▸ Your objective
Beginning at the line that contains "The width and height of the screenshot is (980, 1231).", return every remaining line of the data below exactly; return nothing before it.

[Dataset entries]
______
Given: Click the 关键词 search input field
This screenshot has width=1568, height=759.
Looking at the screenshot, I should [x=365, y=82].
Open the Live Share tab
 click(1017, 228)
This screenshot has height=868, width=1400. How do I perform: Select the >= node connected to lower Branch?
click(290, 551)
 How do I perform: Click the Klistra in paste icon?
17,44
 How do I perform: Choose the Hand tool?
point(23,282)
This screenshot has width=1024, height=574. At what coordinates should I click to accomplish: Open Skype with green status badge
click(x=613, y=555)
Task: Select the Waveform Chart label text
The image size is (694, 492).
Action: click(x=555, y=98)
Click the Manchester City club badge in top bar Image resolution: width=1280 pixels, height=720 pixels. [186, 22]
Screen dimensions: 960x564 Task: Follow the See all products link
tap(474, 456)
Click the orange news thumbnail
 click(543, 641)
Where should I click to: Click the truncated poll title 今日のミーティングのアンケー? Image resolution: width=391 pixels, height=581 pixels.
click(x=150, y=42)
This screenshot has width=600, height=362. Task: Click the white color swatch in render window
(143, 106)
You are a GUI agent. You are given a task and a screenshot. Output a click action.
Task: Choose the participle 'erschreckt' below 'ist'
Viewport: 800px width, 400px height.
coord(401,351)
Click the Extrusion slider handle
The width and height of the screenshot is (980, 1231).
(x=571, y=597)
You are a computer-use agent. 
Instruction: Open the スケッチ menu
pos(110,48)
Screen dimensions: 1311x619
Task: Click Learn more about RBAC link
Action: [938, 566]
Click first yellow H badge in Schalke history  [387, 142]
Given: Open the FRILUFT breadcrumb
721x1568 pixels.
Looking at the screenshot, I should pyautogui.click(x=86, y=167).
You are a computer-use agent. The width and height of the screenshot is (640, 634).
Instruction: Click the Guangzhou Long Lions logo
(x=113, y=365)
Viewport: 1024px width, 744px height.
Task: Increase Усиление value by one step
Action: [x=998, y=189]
______
▸ Result
The width and height of the screenshot is (980, 1231).
(x=571, y=597)
You are a computer-use agent. 
Instruction: Open the スケッチ menu
pos(110,48)
Screen dimensions: 1311x619
Task: Click Learn more about RBAC link
Action: [938, 566]
Click first yellow H badge in Schalke history  [387, 142]
Given: Open the FRILUFT breadcrumb
721x1568 pixels.
Looking at the screenshot, I should pyautogui.click(x=86, y=167).
You are a computer-use agent. The width and height of the screenshot is (640, 634).
Instruction: Click the Guangzhou Long Lions logo
(x=113, y=365)
Viewport: 1024px width, 744px height.
Task: Increase Усиление value by one step
Action: [x=998, y=189]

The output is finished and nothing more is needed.